帰宅を渋る38歳夫と、無視続けた末に泣き出す35歳妻…“夫婦の危機”招く「察して病」のリアル
「言葉」で伝えなければ、相手には絶対に伝わらない
亮介さんはそれを聞いて初めて、響子さんが大変な思いをしていることに気付いたようです。また以前、お皿を洗ったり洗濯物を干したりしたら、「油分が残っている」とか「シワは伸ばして干して」とやり直しをさせられ、子どもの世話をしたら余計に子どもがぐずって怒られ、「任せた方が合理的だ」と思ったそうで、その思いを妻に言わずに家事から手を引いたとのことです。さらに、遅い帰宅については一度だけ、「たまに遅く帰るのは職場飲みだから」と説明したから分かっていると思った、とも。

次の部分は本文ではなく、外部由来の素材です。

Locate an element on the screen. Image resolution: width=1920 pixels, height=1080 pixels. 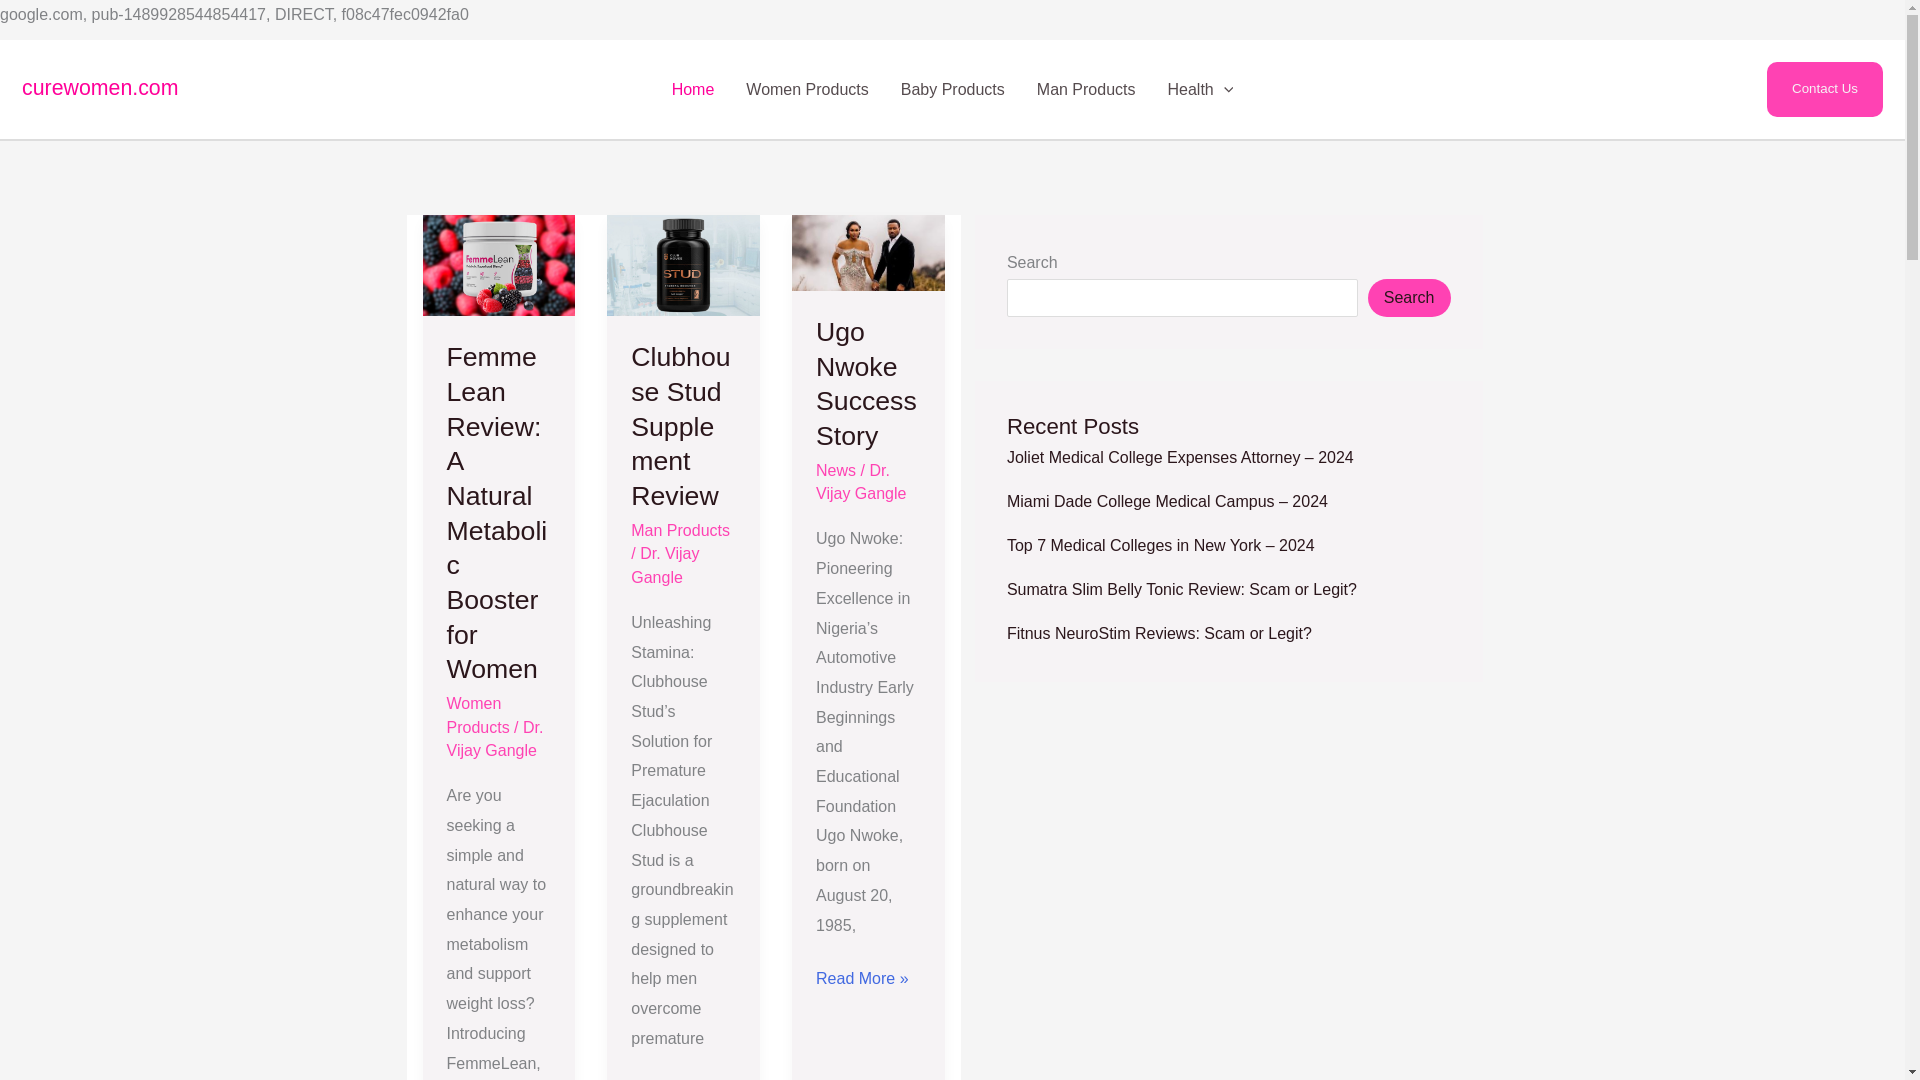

お二人とも、勝手に頭の中で相手の気持ちをつくり上げ、不快感を持ってしまっていました。しかしお二人には、夫婦仲を良好に続けていきたいという意思があります。
そこで私は、「自分の気持ちを伝える練習をして」と言いました。感情的になっているときは、直接伝えると口論になりがちです。そんなときにはメモやLINEで伝えるようにするのです。別の相談者さんからも、「リビングにホワイトボードを置いたら、画期的に二人の行動がよい方へ変わった」と報告を受けています。伝えることに慣れてくると、上手に気持ちを表現できるようになります。
人には、他者が何を考えているかを読み取るテレパシー能力はありません。自分の常識は、相手の非常識。分かってほしい気持ちは「言葉」で伝えなければ、相手には絶対に伝わりません。言葉より先に嫌そうな顔をするとか、「ドアを強く閉める」「マグカップをゴン!と強い音を立てて置く」「洗濯物を無造作に投げる」といった“怒っているようなアクション”をしてしまう場合は、自分でも注意です。また、相手がそうした表情や動作をするのを見たときも要注意。自分が伝え切れていないことに気付いてください。
いずれにせよ、結婚生活とはテレパシー能力のない二人が一緒に生活すること。「察してくれ」→「言わなきゃ分かんないよ」の構図は腹に据えて臨んでください。不機嫌な態度を取って「察してほしい」などというのは傲慢(ごうまん)でしかないのです。まずはリビングにホワイトボードを置いて、伝える練習を。